---- Task input
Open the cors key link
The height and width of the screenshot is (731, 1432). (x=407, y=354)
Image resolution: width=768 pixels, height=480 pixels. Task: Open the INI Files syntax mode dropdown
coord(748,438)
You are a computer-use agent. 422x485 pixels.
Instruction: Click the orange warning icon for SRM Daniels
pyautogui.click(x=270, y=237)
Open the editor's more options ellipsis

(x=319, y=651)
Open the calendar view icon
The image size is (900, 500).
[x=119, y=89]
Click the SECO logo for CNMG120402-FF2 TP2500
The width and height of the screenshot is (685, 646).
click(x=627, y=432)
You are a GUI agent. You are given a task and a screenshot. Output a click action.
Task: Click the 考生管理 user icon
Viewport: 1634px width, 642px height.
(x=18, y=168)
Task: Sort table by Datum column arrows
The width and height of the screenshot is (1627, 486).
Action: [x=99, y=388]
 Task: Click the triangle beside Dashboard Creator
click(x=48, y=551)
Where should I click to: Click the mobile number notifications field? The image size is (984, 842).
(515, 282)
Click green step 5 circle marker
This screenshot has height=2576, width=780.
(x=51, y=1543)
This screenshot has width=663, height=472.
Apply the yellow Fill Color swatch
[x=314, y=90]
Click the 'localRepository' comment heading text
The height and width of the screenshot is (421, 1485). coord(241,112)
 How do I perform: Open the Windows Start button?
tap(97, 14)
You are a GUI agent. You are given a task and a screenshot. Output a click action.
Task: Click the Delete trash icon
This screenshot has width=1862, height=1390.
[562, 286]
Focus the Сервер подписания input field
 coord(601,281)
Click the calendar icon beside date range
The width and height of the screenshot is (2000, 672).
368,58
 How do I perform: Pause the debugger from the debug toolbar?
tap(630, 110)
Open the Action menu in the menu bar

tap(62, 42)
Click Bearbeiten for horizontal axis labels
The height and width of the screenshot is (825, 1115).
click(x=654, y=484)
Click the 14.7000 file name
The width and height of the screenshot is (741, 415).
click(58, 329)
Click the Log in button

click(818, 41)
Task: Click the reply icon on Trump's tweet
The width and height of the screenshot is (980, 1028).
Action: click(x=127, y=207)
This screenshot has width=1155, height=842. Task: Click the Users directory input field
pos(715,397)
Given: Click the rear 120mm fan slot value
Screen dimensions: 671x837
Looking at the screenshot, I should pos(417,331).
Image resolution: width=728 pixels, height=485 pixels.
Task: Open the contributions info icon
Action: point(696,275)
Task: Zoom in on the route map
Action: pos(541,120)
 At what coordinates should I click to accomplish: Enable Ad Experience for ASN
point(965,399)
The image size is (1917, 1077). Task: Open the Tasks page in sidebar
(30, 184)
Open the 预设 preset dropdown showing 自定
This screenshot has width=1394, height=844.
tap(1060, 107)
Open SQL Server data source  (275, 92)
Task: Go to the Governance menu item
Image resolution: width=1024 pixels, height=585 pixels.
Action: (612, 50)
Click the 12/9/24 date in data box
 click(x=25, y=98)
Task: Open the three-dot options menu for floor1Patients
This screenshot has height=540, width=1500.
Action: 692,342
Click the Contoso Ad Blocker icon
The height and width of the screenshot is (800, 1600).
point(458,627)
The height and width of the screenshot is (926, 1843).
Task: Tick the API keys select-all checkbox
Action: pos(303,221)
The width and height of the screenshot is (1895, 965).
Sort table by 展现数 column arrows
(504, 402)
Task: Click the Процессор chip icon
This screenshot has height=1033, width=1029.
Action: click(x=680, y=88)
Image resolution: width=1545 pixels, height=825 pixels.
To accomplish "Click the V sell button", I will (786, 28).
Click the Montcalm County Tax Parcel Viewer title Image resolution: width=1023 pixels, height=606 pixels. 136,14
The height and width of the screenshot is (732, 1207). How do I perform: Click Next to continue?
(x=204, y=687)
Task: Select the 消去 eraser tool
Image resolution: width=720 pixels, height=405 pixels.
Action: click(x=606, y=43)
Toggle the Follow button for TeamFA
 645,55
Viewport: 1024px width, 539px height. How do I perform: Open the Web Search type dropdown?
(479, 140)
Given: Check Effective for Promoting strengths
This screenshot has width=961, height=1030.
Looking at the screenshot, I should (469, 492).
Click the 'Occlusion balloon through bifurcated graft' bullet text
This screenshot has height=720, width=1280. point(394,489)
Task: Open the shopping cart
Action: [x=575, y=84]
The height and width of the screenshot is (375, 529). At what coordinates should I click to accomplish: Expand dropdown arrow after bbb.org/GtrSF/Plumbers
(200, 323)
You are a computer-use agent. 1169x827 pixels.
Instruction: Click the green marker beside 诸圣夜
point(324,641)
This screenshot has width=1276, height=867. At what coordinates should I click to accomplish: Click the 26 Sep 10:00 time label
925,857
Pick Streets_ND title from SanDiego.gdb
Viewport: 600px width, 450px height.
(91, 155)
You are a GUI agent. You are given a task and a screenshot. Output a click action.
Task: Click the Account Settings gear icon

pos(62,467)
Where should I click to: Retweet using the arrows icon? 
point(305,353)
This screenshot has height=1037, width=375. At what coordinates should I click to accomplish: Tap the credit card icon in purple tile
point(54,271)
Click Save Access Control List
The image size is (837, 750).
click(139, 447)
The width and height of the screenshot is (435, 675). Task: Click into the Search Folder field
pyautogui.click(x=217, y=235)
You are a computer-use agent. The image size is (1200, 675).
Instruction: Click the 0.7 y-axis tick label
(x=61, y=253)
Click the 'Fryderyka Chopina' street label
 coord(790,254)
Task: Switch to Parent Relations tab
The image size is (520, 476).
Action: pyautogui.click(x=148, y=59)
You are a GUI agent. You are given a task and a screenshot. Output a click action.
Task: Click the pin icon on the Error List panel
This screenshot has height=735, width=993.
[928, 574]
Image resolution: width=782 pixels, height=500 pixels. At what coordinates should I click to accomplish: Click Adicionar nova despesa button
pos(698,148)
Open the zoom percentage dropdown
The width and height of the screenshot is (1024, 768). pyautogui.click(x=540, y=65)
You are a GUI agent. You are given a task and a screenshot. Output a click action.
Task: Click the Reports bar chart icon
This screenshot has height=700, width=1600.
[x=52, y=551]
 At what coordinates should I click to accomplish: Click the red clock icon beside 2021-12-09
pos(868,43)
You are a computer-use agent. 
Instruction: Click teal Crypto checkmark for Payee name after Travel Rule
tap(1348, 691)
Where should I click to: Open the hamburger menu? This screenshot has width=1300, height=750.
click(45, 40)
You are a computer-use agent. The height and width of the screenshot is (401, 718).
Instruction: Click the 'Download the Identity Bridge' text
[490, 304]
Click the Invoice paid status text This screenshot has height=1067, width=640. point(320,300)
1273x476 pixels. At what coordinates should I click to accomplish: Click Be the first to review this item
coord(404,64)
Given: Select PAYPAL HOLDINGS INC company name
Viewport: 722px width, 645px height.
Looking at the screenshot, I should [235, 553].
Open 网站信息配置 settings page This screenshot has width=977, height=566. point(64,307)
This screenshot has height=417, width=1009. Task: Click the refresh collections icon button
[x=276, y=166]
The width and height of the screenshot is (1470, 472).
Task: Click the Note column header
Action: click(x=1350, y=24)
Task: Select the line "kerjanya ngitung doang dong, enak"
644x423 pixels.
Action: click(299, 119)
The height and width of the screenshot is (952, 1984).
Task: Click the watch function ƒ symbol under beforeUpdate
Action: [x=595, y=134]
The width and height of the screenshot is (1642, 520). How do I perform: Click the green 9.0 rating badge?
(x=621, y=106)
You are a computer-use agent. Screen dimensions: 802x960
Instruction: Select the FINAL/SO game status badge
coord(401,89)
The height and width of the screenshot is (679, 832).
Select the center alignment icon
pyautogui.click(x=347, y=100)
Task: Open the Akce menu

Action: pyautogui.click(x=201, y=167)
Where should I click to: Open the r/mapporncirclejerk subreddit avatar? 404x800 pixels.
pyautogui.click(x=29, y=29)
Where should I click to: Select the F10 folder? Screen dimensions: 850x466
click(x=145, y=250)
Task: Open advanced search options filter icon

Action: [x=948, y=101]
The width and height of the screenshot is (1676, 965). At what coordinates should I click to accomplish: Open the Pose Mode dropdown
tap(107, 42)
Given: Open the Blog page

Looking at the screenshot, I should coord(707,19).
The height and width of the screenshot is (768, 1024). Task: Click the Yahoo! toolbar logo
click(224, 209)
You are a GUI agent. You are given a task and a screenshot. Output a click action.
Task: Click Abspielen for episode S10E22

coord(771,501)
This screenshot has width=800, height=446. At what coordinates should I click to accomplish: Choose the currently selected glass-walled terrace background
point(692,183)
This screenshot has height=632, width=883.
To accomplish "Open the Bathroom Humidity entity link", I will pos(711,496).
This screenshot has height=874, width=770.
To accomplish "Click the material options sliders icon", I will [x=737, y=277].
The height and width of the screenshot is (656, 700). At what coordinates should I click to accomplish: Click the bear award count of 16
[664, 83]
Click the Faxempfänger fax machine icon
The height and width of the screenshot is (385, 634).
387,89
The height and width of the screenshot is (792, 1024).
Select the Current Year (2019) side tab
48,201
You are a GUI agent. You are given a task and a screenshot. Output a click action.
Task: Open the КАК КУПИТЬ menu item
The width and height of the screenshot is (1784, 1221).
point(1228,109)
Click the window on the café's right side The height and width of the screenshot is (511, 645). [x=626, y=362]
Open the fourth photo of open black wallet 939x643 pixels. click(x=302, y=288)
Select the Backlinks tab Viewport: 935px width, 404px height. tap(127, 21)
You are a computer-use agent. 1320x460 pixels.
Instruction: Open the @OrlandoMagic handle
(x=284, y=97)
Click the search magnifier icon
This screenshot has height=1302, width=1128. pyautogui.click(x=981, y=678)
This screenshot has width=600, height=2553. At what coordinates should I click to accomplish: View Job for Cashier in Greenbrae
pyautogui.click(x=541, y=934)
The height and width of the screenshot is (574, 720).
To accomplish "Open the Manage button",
--------
Would you retype exactly the lines above, from the line with "The height and width of the screenshot is (825, 1115)." to the line with "Task: Click the reply icon on Trump's tweet", with both end lines kept and nothing more?

The height and width of the screenshot is (825, 1115).
click(x=654, y=484)
Click the 14.7000 file name
The width and height of the screenshot is (741, 415).
click(58, 329)
Click the Log in button

click(818, 41)
Task: Click the reply icon on Trump's tweet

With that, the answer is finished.